Construction and use of λPLpromoter vectors for direct cloning and high level expression of PCR amplified DNA coding sequences

Abstract

A set of plasmid vectors which allow single-step cloning and expression of PCR-amplified DNA coding sequences has been constructed. The vectors contain the phage lambda PL promoter, a synthetic translation initiation region (TIR), and convenient cloning sites. The cloning sites provide all or part of an AUG translation initiation codon and facilitate the precise fusion of target DNA sequences to vector transcriptional and translational signals.

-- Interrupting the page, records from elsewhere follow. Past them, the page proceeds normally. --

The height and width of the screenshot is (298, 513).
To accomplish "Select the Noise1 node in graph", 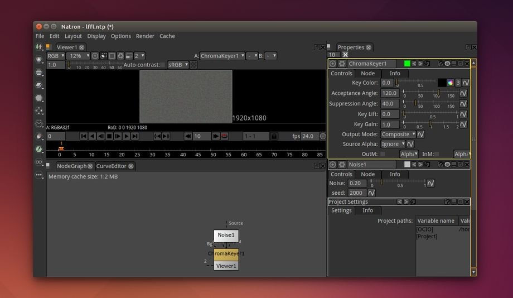I will 226,235.
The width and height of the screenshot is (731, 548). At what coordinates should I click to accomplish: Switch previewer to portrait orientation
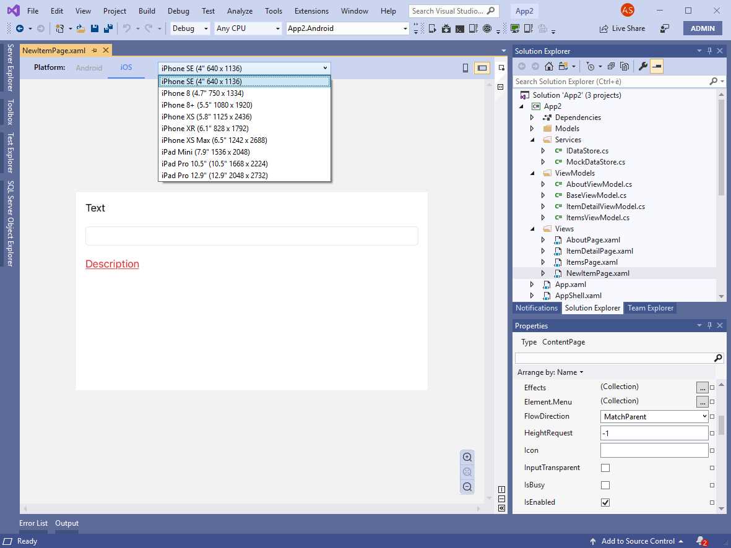point(465,67)
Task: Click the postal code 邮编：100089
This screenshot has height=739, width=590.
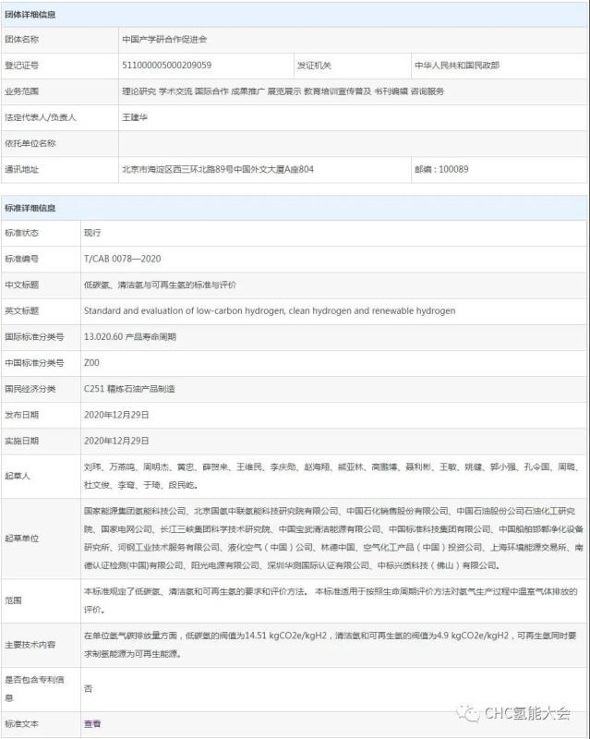Action: point(441,169)
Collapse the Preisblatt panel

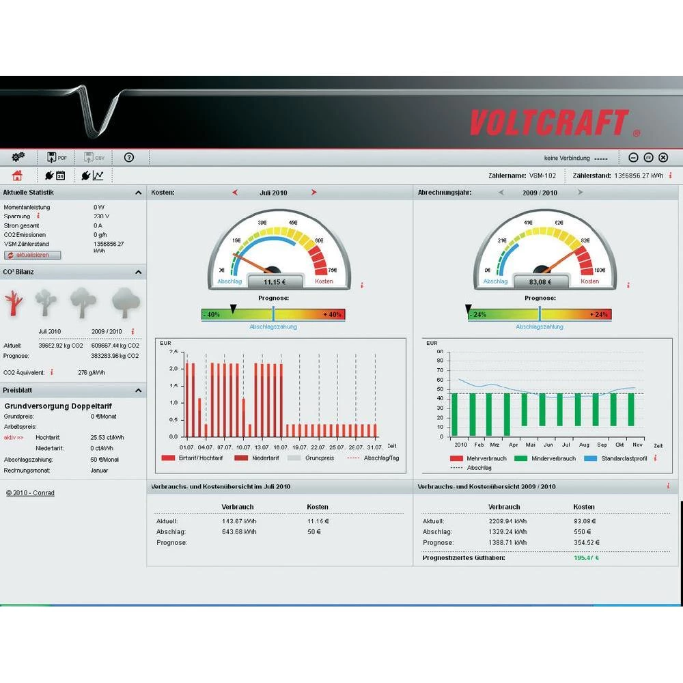(139, 391)
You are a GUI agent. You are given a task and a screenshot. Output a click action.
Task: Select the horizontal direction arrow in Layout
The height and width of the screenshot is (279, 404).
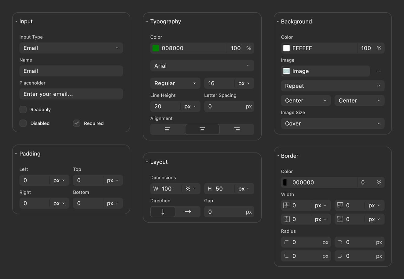[x=188, y=211]
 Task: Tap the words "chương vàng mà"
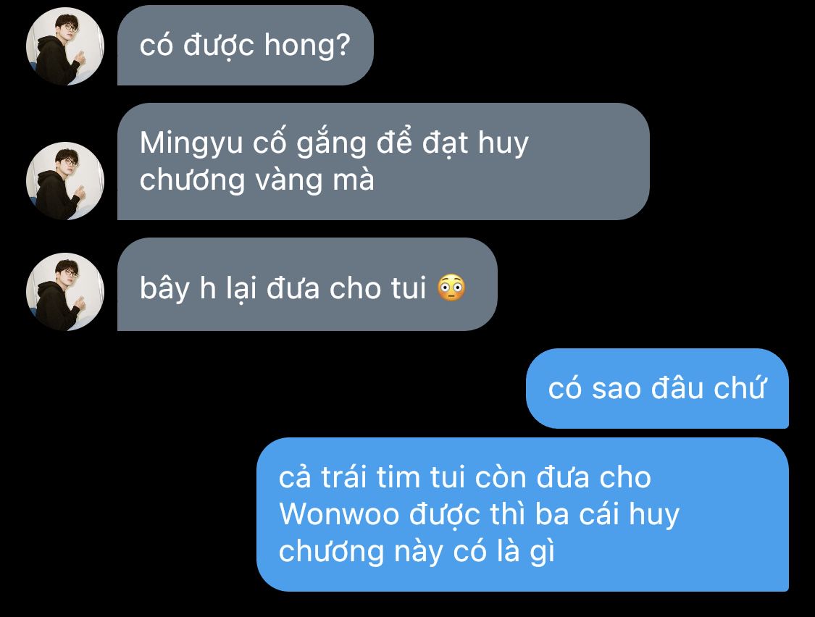click(256, 180)
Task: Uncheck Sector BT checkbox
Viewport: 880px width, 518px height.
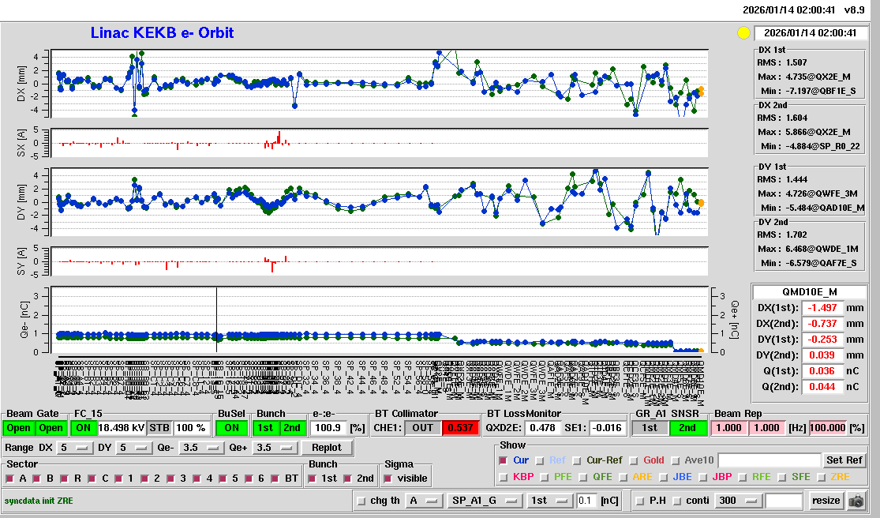Action: click(275, 479)
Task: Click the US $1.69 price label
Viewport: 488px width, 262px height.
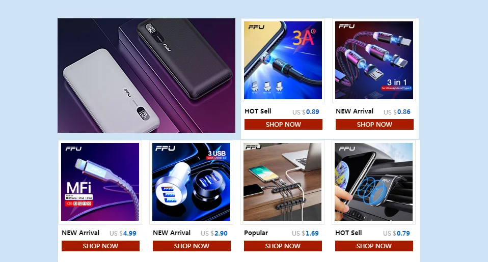Action: [305, 234]
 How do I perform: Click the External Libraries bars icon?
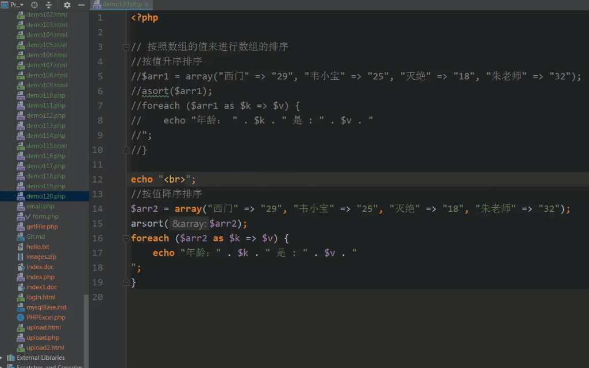pos(11,358)
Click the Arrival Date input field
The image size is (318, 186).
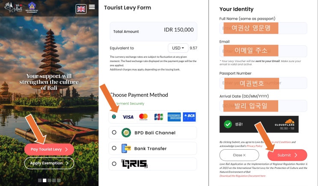(x=263, y=106)
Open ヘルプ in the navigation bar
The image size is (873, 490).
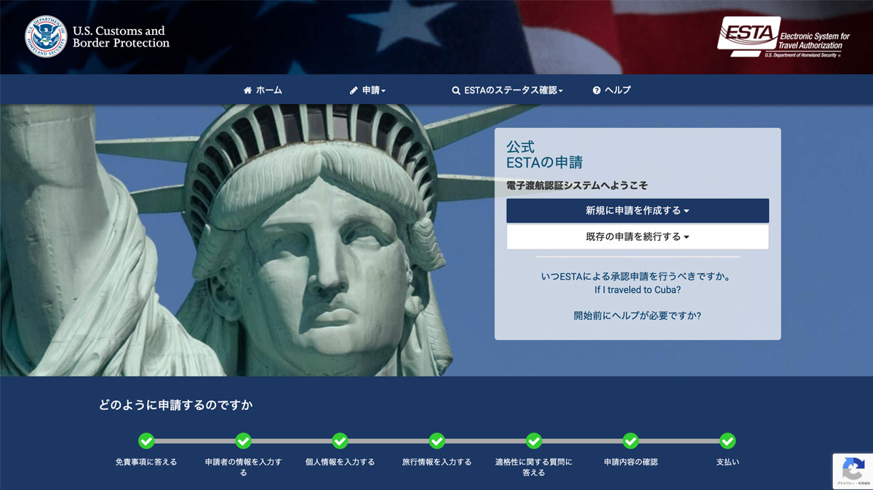click(x=612, y=90)
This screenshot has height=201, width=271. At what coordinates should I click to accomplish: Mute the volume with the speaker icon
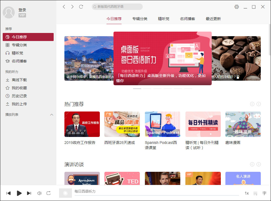click(39, 193)
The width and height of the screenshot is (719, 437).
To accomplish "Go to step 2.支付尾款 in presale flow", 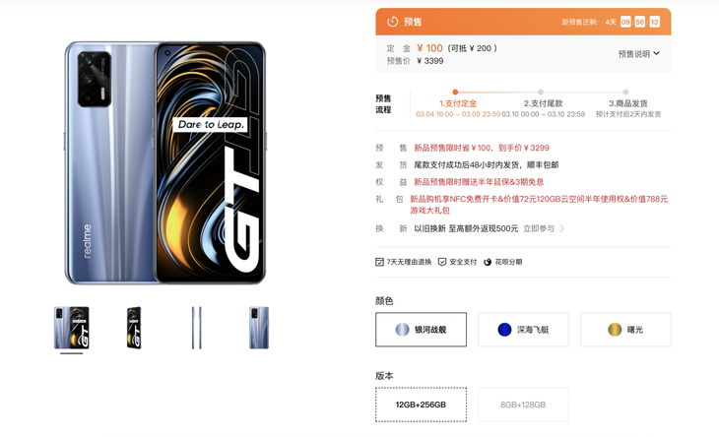I will (543, 103).
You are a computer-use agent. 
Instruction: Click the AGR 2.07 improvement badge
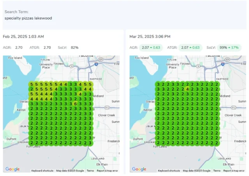click(x=152, y=47)
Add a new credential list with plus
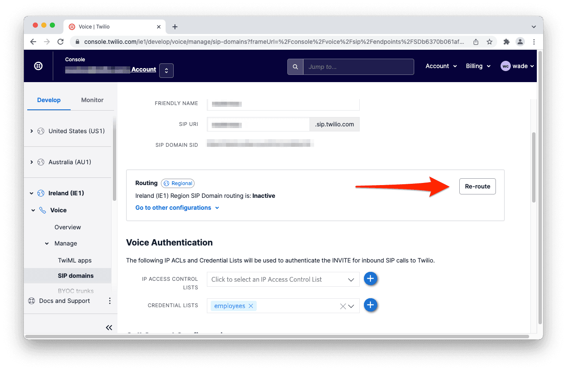This screenshot has height=371, width=567. pyautogui.click(x=370, y=305)
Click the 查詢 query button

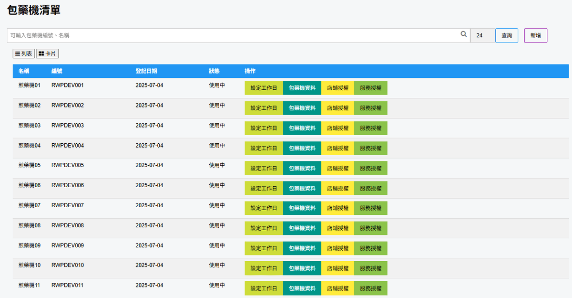pyautogui.click(x=507, y=35)
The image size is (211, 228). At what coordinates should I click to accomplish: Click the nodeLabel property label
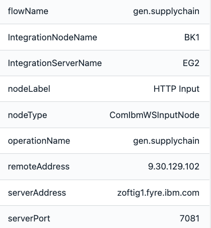29,89
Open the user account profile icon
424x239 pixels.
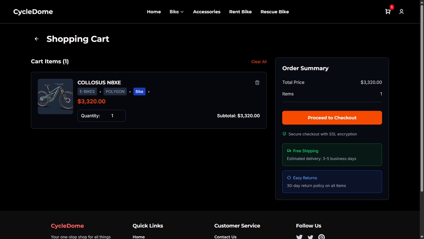coord(401,12)
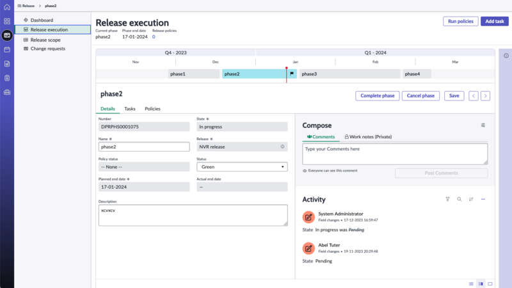
Task: Open Compose settings icon
Action: [x=483, y=125]
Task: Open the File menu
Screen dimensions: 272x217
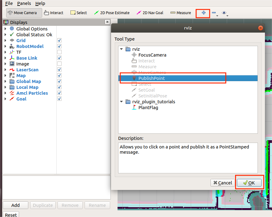Action: pyautogui.click(x=9, y=3)
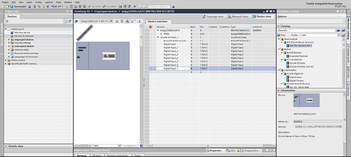
Task: Click catalog search downward button
Action: pos(338,30)
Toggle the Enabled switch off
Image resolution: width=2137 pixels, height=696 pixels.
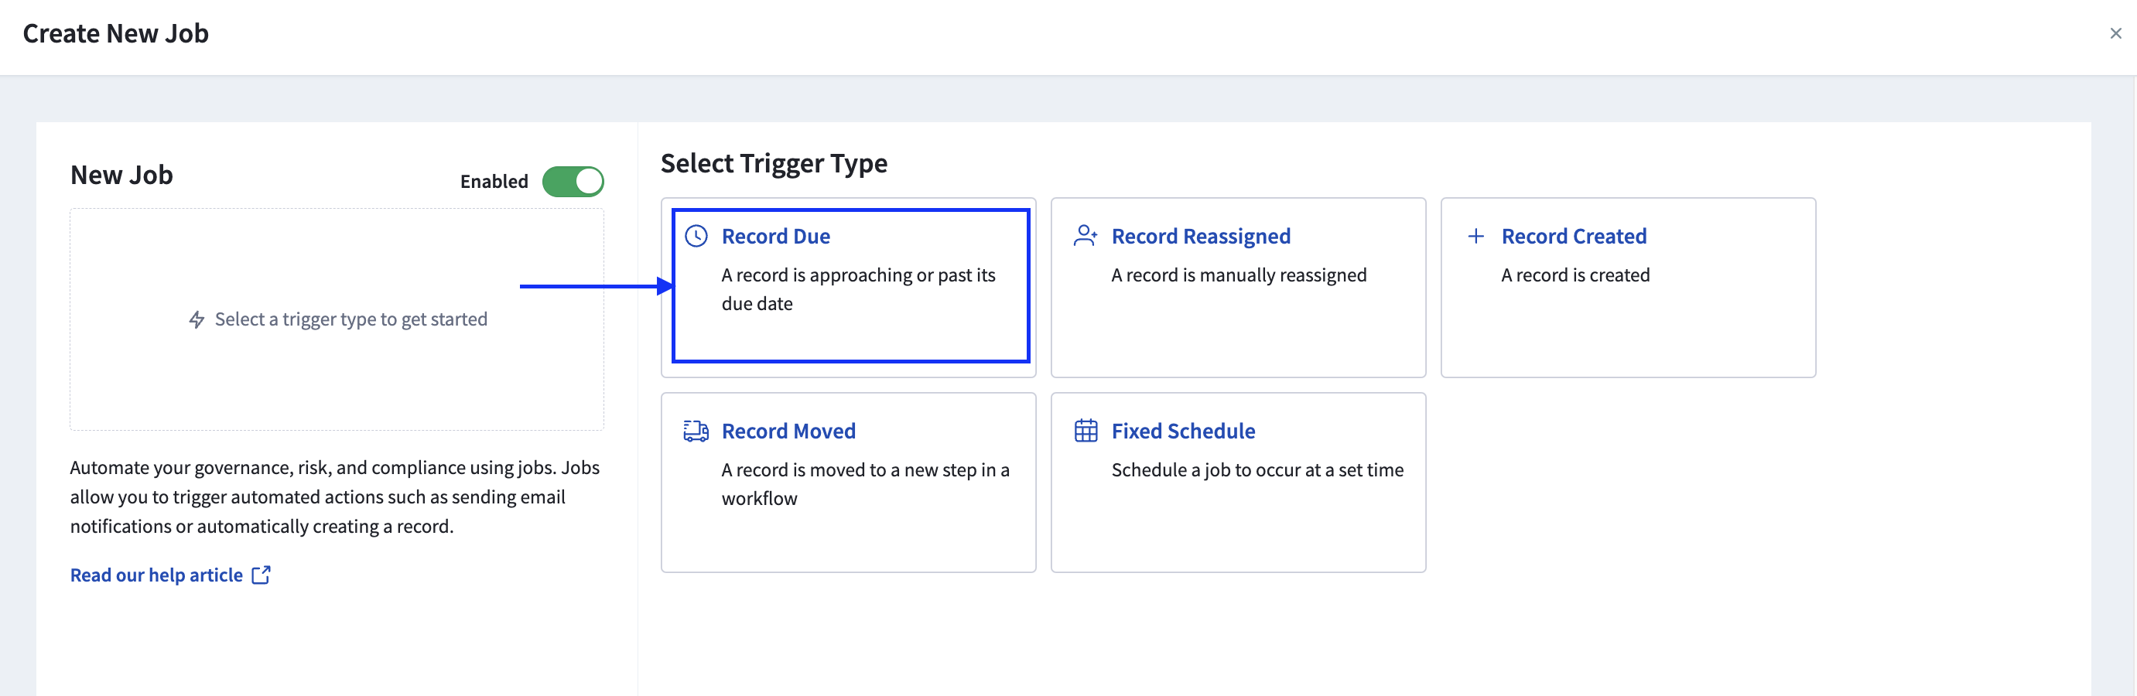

The vectors were constructed with synthetic TIRs because there is evidence which suggests that the efficiency of the phage lambda cII gene TIR present in the parental vector depends strongly on information contained within the cII N-terminal coding sequence. Bovine brain 14-3-3 eta chain cDNA was PCR-amplified and used to demonstrate the expression capacity of the newly constructed vectors. A significant increase in expression of 14-3-3 protein was observed when synthetic TIRs were used in the place of the cII TIR. Expression levels vary from 15% to 48% of total cell protein. The effects of a reported translational enhancer from phage T7 on expression of the 14-3-3 protein are also discussed. The vectors should be generally useful for high level heterologous protein expression in Escherichia coli.